**DATA PROVIDED**

[Begin]

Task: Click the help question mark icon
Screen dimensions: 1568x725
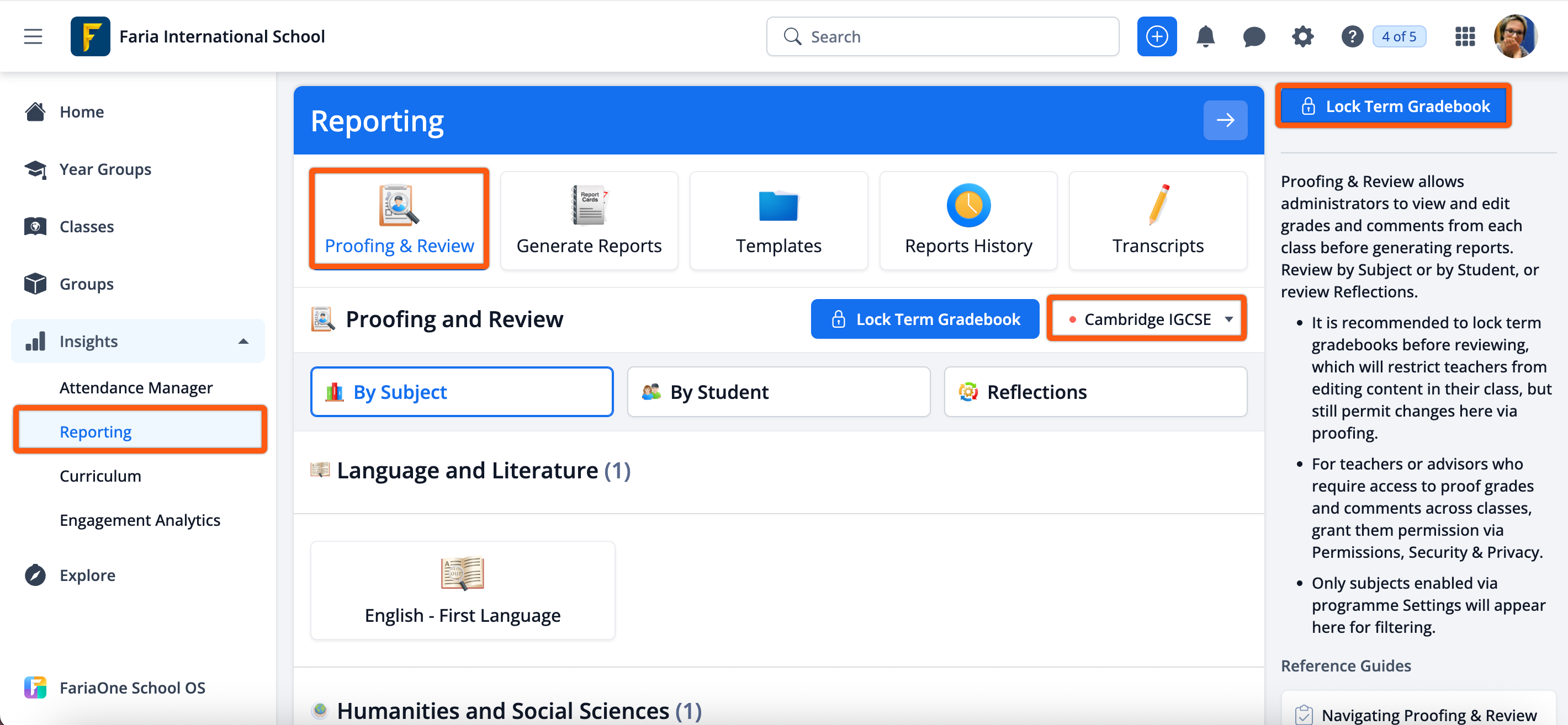Action: tap(1352, 36)
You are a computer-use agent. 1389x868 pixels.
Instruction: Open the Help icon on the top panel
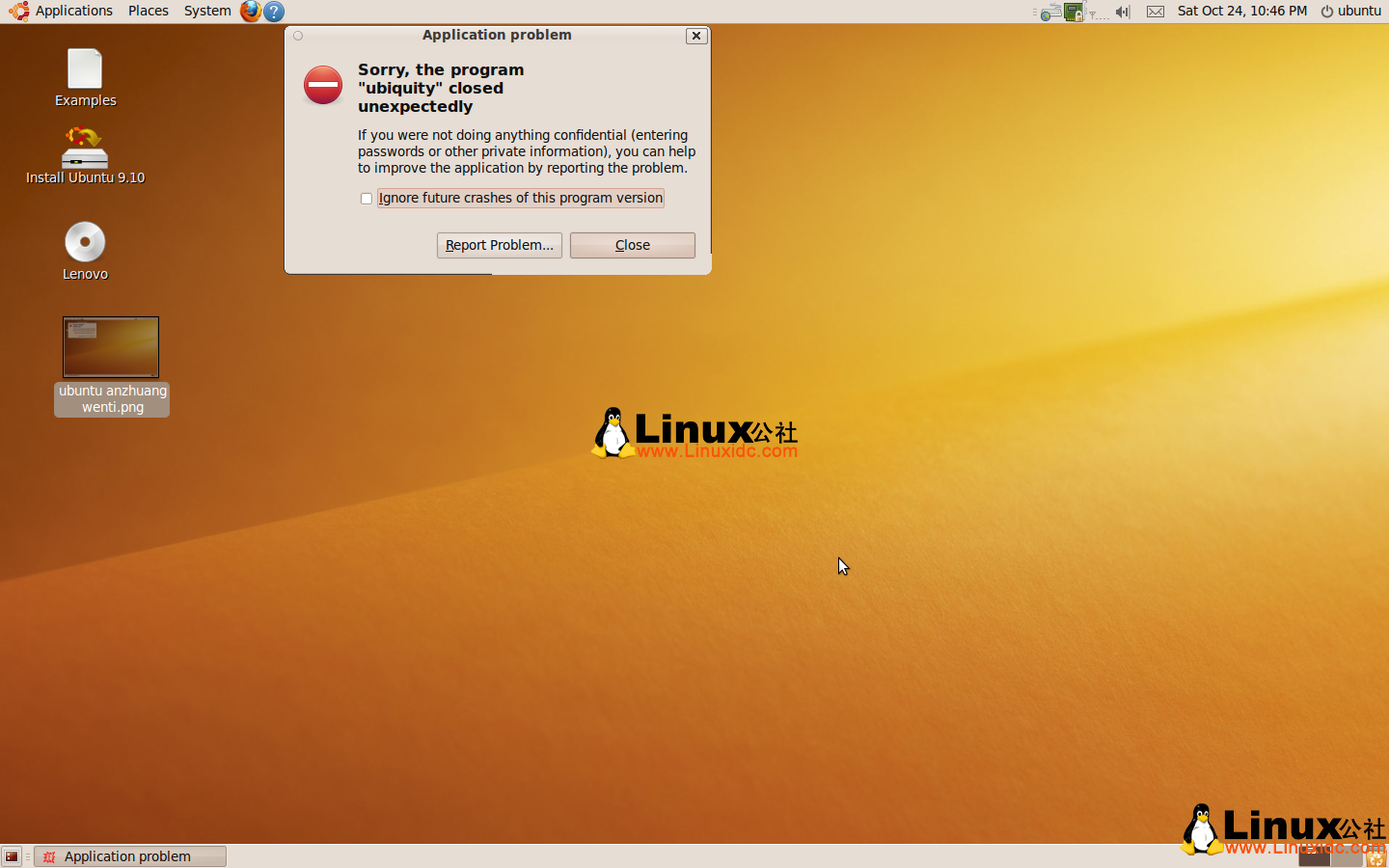(x=273, y=11)
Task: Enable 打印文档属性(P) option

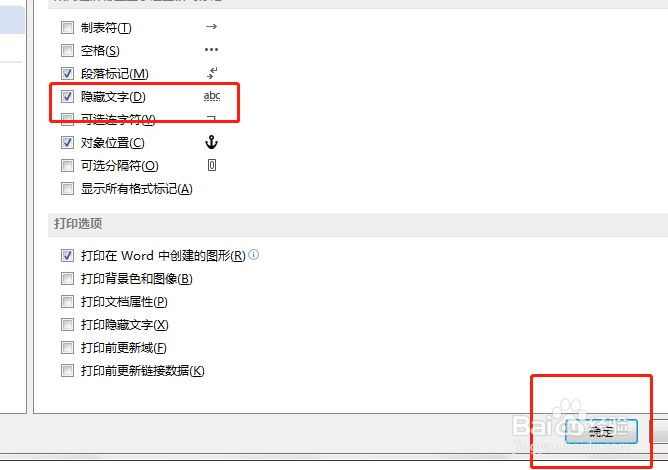Action: coord(67,302)
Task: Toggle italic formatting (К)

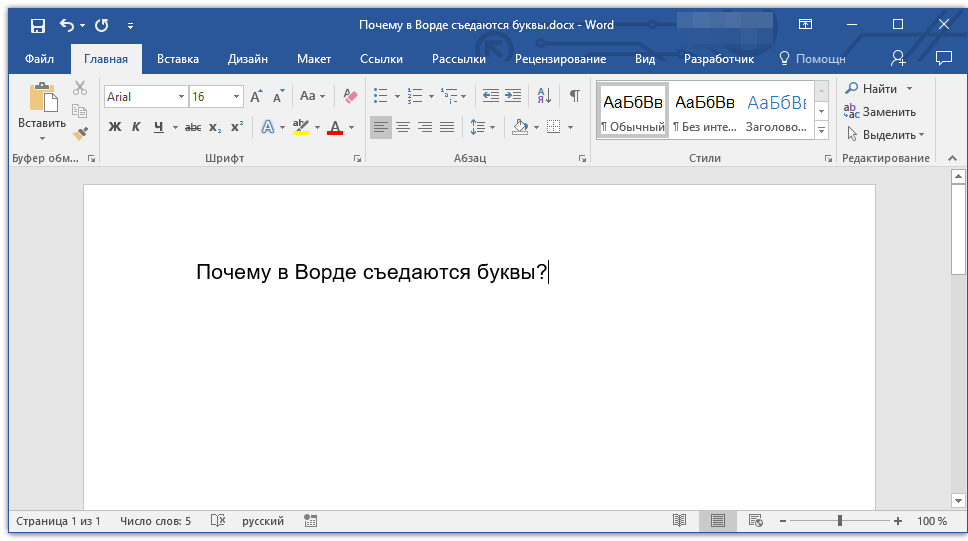Action: click(136, 127)

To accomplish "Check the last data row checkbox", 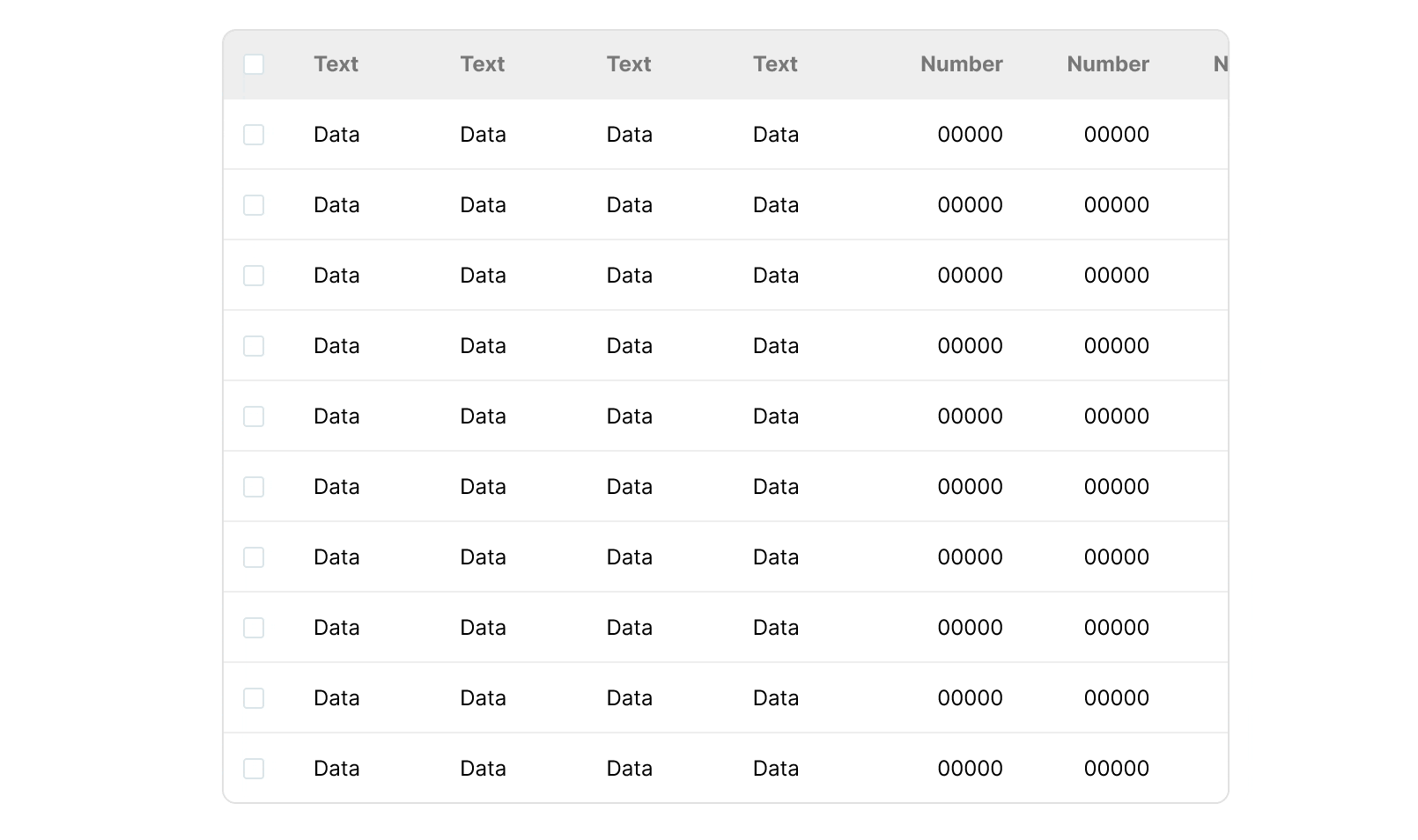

[End]

**PROBLEM TO WORK ON**
Arrange every line of the listing above as a numbered list, omitting the blank lines and leaving out the pictures.

**EXERCISE OUTPUT**
1. Task: Click the help question mark icon
2. Screen dimensions: 1568x725
3. Action: tap(1352, 36)
4. You are a computer-use agent. 1389x868 pixels.
5. Instruction: Open the Help icon on the top panel
6. (x=273, y=11)
7. Task: Enable 打印文档属性(P) option
8. Action: coord(67,302)
9. Task: Toggle italic formatting (К)
10. Action: click(136, 127)
11. To accomplish "Check the last data row checkbox", 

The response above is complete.